To measure PTEs, we used the Nepal‐specific version of the World Health Organization's Composite International Diagnostic Interview (CIDI) (Kessler & Üstün, 2004, 2008; Pennell et al., 2008; Wittchen, 1994). Note that prior research already documents a clinical validation of the DSM‐IV diagnoses produced by this LHC‐CIDI instrument (Axinn et al., 2019). Following standard CIDI administration practice, professional interviewers were rigorously trained in administration of the CIDI using computer‐assisted personal interviewing, and then went to respondents' homes, obtained privacy, and administered the CIDI. The CIDI modules included PTSD, which generates a comprehensive list of all PTEs ever experienced. Using this list, we calculate ever experiencing each type of PTE (1, 0), the total number of different types of PTEs ever experienced (count), and whether or not the respondent reported two or more PTEs (a critical threshold for mental disorder). Our analysis examines differences in LHC performance by sex, age, and education. We summarize variability in education with a single dichotomous indicator of achieving a “School Leaving Certificate” (SLC). The SLC is awarded to those scoring highly enough on a nationally standardized exam offered after the successful completion of 10th grade, and variance in this attainment reflects recent changes across cohorts in access to schools.

Experimental design

To evaluate the performance of the LHC, we selected a subsample from the ongoing Chitwan Valley Family Study (CVFS) in Nepal. The CVFS launched in 1995 with a general population sample of 151 neighborhoods (clusters of 5–15 households) fully representative of rural Chitwan in Nepal (https://cvfs.isr.umich.edu/). All individuals, including migrants from the selected neighborhoods, were then entered into a unique household registry system using state‐of‐the‐art survey methods to achieve high rates of re‐contact and re‐interview through the present (Axinn, Ghimire, & Williams, 2012). These methods featured frequent re‐contact and mixed mode data collection to retain 95% of the original respondents. Both household and individual interviews on social, economic, and demographic topics have been repeated multiple times. We chose a subsample of 50 of the 151 CVFS neighborhoods, and randomly selected 25 neighborhoods to receive an integrated LHC and CIDI interview and the other 25 neighborhoods to receive a CIDI interview with no LHC. This community‐level randomization was used to create a geographically matched set of neighborhoods with and without LHCs in the CIDI interview. The sample yielded 1404 individuals, aged 15–59, who were interviewed with CIDI only and 1089 individuals who completed a LHC first, then the CIDI. Note that randomization took place at the community level, creating unequal samples of individuals, but that both samples attained response rates of over 94%. A key limitation of prior research is the statistical power to detect interactions—this sample size is much larger than any prior experiments with LHC methods, allowing us to compare LHC performance between important subgroups of the population. We present the percentage of individuals reporting PTEs, the percentage reporting two or more PTEs, and the number of PTEs reported for both samples. Statistical analyses were performed using SAS version 9.4.

RESULTS

Sample characteristics

The two groups (the “LHC group” and the “non LHC group”) did not significantly differ in age or sex, but they did differ in ethnic group distribution (Axinn et al., 2019). They also differed in educational attainment, with a higher proportion of the LHC group attaining a greater degree of education (having the SLC).

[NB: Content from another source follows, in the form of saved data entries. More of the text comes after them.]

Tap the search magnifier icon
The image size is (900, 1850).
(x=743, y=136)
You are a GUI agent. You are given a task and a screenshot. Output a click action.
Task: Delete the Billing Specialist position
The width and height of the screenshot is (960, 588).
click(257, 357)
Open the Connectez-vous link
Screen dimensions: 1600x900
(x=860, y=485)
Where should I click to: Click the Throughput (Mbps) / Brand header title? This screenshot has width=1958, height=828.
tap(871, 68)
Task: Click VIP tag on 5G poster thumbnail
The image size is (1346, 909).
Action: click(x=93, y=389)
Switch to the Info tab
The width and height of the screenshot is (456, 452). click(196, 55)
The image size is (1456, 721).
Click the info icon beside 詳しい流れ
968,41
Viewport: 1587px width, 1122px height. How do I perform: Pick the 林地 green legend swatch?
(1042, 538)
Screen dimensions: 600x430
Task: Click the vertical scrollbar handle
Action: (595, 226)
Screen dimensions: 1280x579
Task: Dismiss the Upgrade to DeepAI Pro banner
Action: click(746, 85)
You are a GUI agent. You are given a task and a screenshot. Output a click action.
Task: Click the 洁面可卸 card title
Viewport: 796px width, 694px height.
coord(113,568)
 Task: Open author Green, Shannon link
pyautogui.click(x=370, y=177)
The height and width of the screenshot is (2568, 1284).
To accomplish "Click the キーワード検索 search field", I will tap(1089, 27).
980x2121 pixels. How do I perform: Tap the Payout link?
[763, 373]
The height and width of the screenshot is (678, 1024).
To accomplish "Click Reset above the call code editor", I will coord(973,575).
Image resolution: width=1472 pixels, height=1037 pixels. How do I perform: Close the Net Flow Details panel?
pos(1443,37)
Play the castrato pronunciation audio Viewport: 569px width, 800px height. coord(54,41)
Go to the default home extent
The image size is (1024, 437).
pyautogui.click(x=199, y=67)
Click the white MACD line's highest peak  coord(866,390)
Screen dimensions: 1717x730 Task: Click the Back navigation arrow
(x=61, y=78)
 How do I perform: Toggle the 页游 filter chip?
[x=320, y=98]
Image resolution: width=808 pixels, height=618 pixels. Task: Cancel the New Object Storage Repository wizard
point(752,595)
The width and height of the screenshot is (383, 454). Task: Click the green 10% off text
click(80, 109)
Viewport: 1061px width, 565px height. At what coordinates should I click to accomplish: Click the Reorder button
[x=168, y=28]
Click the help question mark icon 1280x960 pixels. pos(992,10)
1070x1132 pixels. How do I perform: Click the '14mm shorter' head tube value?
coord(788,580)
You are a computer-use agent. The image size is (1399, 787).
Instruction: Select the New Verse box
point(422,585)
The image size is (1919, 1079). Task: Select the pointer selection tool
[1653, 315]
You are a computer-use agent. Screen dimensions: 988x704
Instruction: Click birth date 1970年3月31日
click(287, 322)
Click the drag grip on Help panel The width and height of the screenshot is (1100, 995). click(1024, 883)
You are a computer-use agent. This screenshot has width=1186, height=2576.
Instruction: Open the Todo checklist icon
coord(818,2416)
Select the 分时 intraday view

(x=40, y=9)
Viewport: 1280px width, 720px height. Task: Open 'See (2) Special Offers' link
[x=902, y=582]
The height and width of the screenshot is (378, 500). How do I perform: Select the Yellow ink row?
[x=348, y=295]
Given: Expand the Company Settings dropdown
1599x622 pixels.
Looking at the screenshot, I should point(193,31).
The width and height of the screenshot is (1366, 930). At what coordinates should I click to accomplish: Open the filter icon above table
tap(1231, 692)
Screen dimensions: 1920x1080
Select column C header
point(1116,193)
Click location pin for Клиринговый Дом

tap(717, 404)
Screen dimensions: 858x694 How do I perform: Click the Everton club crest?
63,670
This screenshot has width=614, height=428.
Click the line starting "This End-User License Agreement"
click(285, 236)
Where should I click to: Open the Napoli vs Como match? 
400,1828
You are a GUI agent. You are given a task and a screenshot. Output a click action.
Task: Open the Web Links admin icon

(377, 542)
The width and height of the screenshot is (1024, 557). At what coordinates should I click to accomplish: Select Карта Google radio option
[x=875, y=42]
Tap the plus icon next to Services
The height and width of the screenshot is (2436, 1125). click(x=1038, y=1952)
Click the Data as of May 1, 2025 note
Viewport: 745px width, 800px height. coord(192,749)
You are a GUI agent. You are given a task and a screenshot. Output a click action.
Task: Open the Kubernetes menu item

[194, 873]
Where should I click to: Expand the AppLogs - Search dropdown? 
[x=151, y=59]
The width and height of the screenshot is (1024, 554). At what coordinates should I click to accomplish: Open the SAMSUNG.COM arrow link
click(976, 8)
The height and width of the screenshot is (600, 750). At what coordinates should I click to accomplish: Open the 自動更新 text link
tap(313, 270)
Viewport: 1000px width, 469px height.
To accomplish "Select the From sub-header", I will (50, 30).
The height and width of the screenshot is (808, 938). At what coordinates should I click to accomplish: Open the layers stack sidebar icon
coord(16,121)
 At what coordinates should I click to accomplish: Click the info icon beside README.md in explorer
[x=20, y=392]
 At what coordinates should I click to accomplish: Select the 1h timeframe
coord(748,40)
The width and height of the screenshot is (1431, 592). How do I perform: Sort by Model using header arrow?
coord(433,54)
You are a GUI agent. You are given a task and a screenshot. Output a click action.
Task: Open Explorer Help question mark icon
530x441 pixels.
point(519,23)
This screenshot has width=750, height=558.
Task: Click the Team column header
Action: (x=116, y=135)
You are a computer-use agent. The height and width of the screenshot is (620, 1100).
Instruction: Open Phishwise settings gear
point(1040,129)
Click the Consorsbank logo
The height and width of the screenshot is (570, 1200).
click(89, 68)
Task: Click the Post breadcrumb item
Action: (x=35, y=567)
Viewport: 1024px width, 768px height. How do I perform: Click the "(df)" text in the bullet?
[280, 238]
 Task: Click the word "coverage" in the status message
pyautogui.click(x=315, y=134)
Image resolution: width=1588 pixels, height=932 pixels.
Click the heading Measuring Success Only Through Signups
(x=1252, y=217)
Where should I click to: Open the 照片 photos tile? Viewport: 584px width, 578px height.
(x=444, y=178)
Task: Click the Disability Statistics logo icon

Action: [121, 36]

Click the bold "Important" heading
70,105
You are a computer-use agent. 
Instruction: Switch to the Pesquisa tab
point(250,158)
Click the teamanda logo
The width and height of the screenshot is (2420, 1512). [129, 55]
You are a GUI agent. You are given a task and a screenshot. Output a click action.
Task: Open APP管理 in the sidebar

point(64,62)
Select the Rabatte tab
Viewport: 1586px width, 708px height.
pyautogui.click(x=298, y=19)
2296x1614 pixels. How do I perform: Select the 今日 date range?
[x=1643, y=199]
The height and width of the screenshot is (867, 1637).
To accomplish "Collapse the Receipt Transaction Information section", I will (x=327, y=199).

Comparison of PTE reports with versus without an LHC

Receiving the LHC prior to the questions measuring PTEs produces a significant increase in the percentage of respondents who report ever experiencing a PTE (Row 1, Table 1). In fact, using the LHC increases reporting in the general population by six percentage points—a large, substantively important increase. The LHC also produces significantly higher reports of the total number of lifetime PTEs experienced (Row 3, Table 1). However, the LHC has an especially strong effect on reports of two or more PTEs (Row 2, Table 1). Interviews featuring an LHC‐driven careful engagement in recall of key life events increase overall reports of two or more PTEs by more than 16 percentage points. Although PTEs may be memorable events, the LHC dramatically improves completeness of these reports in ways directly related to health risks—having two or more PTEs is known to significantly increase the likelihood of mental disorders such as PTSD and MDD (Breslau et al., 1991; Husarewycz et al., 2014; Myers et al., 2015). Prior analysis of this same LHC experiment demonstrates that the use of an LHC significantly increases reporting of lifetime symptoms of PTSD and MDD. The new evidence presented here is consistent with conclusion that one reason LHCs can greatly improve reporting of mental disorders is that LHCs help respondents recall that they have had more than one PTE.
TABLE 1

Percent with any and count of PTEs, with and without use of a LHC

Without LHC (n = 1404)With LHC (n = 1089)
Any PTE78.2%83.8%***
Two or more PTEs47.8%64.2%***
Count of PTEs1.71 (0.04)2.00 (0.04)***

Abbreviations: LHC, life history calendar; PTE, potentially traumatic experience.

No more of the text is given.